YOUR OBJECTIVE
Give the number of lines in the entries below that contain "project". Write nothing besides it.

EXERCISE INPUTS
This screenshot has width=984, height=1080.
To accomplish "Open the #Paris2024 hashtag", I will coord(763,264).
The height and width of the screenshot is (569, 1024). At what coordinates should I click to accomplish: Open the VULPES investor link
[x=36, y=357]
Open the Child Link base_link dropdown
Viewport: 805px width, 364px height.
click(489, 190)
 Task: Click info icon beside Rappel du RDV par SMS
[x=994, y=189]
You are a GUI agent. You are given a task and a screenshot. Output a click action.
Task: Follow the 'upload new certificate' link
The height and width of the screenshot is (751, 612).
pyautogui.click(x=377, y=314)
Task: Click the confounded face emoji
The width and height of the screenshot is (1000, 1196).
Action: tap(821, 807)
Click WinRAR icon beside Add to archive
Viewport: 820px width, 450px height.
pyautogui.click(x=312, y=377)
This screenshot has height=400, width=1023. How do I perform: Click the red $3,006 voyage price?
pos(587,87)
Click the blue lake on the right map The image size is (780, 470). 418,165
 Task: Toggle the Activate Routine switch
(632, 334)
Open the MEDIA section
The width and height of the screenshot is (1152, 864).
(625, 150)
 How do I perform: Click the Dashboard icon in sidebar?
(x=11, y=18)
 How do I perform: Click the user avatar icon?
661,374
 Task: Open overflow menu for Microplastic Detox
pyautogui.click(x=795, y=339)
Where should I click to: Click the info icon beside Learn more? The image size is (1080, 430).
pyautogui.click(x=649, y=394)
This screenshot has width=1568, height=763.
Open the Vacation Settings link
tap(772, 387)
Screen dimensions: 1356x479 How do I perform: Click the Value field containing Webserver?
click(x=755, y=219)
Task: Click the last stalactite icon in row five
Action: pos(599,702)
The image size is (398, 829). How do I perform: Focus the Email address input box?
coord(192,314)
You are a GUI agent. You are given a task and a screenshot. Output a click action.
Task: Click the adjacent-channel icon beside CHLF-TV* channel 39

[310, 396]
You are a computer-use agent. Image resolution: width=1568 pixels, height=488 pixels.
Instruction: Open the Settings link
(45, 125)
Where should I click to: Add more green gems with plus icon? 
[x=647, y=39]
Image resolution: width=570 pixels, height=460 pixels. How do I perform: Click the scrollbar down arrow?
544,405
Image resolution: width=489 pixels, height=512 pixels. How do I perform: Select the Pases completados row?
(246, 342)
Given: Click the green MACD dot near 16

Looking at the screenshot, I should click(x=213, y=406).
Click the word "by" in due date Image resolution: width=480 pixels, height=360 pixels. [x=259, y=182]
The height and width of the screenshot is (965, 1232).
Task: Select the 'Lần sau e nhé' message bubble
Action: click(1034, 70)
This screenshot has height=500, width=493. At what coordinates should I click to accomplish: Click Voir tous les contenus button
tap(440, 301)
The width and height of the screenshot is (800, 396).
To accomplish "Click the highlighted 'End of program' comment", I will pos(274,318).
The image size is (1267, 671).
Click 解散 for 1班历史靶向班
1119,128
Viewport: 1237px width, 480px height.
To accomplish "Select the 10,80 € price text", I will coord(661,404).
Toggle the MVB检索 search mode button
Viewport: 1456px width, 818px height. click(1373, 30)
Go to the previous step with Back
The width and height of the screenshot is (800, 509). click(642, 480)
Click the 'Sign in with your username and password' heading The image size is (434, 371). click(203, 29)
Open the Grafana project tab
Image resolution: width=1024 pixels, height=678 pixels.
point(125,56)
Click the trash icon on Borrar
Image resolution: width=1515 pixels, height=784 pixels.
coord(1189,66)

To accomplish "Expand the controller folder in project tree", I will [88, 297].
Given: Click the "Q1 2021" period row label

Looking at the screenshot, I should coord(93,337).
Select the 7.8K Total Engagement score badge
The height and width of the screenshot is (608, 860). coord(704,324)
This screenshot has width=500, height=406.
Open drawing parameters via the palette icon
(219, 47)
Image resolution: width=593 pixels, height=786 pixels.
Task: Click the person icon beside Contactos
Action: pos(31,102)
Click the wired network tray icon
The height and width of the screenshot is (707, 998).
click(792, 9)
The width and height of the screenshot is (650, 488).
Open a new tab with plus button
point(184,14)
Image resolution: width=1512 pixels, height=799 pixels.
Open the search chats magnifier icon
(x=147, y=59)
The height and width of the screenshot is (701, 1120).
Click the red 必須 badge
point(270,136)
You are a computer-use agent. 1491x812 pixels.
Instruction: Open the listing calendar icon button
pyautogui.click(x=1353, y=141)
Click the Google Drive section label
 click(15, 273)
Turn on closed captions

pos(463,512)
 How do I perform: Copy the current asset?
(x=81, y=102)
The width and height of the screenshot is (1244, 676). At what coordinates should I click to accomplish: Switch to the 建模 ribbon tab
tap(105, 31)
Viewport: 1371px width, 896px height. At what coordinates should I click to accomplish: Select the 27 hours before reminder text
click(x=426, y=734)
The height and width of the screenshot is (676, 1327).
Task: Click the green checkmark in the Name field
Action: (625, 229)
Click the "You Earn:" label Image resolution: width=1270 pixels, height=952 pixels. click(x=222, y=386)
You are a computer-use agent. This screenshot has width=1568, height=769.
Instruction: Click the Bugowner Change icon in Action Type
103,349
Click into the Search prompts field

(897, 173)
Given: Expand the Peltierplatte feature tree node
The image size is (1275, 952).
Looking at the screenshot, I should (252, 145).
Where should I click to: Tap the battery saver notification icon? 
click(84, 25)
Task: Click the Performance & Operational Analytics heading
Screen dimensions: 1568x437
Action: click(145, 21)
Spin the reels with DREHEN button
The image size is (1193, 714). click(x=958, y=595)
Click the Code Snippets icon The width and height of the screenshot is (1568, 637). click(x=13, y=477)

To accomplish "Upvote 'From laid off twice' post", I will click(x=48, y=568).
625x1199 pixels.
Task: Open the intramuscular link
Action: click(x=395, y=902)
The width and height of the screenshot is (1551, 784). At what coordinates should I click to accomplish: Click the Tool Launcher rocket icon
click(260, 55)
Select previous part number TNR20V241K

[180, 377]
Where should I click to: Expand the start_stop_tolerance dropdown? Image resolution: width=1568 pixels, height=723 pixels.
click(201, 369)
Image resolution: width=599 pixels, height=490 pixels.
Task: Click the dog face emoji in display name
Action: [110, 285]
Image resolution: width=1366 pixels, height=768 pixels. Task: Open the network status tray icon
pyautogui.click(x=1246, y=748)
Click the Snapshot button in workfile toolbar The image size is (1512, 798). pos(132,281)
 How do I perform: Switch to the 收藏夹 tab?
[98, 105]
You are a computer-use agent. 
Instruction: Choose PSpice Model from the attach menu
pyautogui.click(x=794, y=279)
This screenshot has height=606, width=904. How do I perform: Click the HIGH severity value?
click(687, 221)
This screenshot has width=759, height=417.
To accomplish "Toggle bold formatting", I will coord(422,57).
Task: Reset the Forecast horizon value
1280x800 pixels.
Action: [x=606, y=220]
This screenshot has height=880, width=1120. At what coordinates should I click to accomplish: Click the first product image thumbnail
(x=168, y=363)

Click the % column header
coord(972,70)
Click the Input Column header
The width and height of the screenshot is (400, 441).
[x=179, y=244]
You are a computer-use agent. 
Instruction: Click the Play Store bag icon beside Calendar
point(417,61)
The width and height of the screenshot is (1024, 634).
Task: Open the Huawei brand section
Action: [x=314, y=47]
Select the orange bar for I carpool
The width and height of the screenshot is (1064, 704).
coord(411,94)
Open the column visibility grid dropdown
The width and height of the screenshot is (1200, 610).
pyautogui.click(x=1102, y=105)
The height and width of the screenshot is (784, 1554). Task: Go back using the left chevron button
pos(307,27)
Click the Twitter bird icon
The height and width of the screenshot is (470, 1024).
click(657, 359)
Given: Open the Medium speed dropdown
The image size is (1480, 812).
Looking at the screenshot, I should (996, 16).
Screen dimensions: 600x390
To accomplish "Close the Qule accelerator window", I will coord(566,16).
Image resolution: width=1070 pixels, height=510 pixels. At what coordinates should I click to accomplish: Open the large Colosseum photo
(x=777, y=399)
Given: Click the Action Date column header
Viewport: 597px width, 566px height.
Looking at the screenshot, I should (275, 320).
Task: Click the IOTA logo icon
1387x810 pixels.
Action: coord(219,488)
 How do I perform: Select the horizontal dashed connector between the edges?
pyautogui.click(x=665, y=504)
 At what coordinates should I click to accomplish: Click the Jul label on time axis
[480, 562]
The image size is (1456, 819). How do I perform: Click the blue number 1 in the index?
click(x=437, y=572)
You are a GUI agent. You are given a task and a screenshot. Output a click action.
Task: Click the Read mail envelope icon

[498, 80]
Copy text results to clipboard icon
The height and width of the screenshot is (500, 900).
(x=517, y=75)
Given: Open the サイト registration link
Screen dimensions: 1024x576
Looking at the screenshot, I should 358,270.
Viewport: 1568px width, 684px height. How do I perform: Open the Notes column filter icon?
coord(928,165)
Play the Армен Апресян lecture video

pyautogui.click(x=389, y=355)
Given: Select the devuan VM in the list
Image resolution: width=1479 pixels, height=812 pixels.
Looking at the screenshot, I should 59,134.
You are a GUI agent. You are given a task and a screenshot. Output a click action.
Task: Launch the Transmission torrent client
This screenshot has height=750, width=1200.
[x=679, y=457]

RESPONSE TO THE EXERCISE
2